Now if Bob gets Fred to sign up then Bob would get 5% of Fred's sales & Fred would get 25%.

Now Fred can sign up people under himself, but Bob wouldn't get anything from those sales.

This would keep things fairly simple while giving your sales people the motivation of getting more people to sign up.


----------



## Peace2TheRest (Feb 6, 2008)

I pretty much said that earlier....lol...great minds think alike.

Like you said, don't reward john for daves sign up....reward dave and his sign up.
If dave sells a shirt then reward john and dave. 
Then if daves sign up signs someone else up reward them and the seller of that shirt.
Its like a tongue twister...but it would work...you just have to be very organized and equipped to handle it all.

I am actually considering this, but only with friends and family that I can have schedule dinner parties or get togethers like at holidays to place orders for me.
Then I will reward them a percentage of their total sales rather then a per shirt thing.
But I am also doing hats, belts, shirts, and working on other nick nakes.


----------



## Dori (Mar 26, 2008)

Thanks for all the replys, some great points! The % of sales is a great idea, and the 2 teir limit is good too.

My brother wants to sell a few for me, so ill give him a cut and see how it goes from there.

Id rather my gear sells itself that employ people to push it. If down the line i release something that really takes off, im giving them a cut, for possibly not doing too much. We have a popular web name for our market* so our web site should be where people buy our gear, not from salesmen... (is that a fair statement/logic?)

Dori is our line, its japanese for 'drift', we are targeting the fast growing drift scene here in New Zealand (and abroard with any luck eventually!)


----------



## jboitcet (Oct 7, 2006)

Peace2TheRest said:


> If you want to do it yourself .... I think this could work .... you just have to be ready to do a whole lot of work ... lots of organization ...
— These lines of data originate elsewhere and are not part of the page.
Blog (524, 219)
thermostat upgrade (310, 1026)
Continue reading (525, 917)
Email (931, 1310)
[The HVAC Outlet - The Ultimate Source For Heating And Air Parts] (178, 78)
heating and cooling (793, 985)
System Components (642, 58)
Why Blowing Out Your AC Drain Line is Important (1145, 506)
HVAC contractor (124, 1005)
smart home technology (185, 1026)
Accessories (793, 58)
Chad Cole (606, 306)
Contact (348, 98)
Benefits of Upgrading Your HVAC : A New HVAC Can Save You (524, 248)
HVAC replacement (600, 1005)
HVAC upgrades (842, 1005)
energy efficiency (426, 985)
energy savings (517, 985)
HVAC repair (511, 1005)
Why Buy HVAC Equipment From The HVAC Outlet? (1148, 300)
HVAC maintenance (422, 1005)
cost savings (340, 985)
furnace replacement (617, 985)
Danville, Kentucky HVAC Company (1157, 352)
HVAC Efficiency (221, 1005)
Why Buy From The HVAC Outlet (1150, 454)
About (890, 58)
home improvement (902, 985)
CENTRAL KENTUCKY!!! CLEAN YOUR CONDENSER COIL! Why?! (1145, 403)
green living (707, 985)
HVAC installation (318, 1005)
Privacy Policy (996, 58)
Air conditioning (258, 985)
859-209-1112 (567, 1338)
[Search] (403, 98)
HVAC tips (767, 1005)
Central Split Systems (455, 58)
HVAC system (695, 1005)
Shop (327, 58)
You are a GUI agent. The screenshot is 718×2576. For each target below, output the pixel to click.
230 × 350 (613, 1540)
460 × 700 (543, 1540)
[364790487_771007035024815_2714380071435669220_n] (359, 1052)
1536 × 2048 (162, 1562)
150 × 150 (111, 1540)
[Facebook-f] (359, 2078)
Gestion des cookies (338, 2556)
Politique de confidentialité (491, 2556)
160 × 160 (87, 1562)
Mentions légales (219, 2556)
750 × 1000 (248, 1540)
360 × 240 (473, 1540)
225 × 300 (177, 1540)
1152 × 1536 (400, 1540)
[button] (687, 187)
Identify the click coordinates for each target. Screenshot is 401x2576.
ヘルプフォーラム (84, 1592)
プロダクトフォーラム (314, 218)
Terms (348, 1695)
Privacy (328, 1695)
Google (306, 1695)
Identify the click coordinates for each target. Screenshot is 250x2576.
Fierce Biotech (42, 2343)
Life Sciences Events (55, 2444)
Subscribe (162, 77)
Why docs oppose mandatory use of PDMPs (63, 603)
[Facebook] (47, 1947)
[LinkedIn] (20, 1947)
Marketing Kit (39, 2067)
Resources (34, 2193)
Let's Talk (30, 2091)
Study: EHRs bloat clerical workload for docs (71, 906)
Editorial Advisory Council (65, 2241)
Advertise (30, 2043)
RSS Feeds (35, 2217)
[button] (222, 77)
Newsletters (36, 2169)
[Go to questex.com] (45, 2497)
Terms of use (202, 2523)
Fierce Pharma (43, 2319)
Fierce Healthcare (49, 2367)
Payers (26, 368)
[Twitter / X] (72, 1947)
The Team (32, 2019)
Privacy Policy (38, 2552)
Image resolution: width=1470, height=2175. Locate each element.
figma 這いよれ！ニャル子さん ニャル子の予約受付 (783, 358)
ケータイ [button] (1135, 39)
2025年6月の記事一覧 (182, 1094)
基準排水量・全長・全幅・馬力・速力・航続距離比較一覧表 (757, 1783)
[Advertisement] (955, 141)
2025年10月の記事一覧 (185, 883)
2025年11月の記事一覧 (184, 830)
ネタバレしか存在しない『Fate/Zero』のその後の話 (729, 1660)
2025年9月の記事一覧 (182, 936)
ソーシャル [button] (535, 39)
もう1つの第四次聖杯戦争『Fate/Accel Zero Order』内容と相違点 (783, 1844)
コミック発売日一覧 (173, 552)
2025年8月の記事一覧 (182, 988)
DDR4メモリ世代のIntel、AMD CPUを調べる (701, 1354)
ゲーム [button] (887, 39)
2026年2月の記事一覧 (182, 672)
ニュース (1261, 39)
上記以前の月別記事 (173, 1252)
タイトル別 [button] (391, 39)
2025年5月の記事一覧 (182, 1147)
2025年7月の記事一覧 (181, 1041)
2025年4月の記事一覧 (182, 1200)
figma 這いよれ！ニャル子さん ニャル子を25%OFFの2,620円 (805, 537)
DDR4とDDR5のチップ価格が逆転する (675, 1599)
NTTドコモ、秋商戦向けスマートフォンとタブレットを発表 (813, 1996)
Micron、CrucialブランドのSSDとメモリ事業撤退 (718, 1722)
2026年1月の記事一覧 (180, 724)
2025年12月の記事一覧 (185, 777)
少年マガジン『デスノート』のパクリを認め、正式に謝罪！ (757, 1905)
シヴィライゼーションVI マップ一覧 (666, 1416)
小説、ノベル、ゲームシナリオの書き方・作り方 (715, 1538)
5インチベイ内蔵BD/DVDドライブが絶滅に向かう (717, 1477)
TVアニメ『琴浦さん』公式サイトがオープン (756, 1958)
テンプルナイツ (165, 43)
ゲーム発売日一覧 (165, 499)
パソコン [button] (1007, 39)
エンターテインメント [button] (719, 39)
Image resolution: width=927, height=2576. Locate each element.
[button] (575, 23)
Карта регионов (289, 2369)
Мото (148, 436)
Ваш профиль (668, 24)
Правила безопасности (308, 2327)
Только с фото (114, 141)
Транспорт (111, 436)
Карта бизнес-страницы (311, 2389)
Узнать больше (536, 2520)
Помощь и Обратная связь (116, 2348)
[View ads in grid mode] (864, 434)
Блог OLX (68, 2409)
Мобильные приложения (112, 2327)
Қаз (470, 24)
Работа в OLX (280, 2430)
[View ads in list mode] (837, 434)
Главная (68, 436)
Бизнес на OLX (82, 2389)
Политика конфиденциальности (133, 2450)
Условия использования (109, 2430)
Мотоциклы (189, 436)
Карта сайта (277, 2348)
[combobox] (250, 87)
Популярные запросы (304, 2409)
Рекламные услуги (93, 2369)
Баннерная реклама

I agree with Peace2Rest. I'm currently working on a similar plan and there's a lot of organizing involved. My checklist reads like a novella. All the key points that Peace2Rest has mentioned here are all on my list (plus more). Once the bugs are worked out, it looks very promising.


----------



## Peace2TheRest (Feb 6, 2008)

When you get all the kinks worked out would you mind sharing so others like us can learn from you?


----------



## Dori (Mar 26, 2008)

yea that sounds great, im glad its not just my imagination going into a tailspin! I too will look into it closer over the next couple of months

Thanks all!!


----------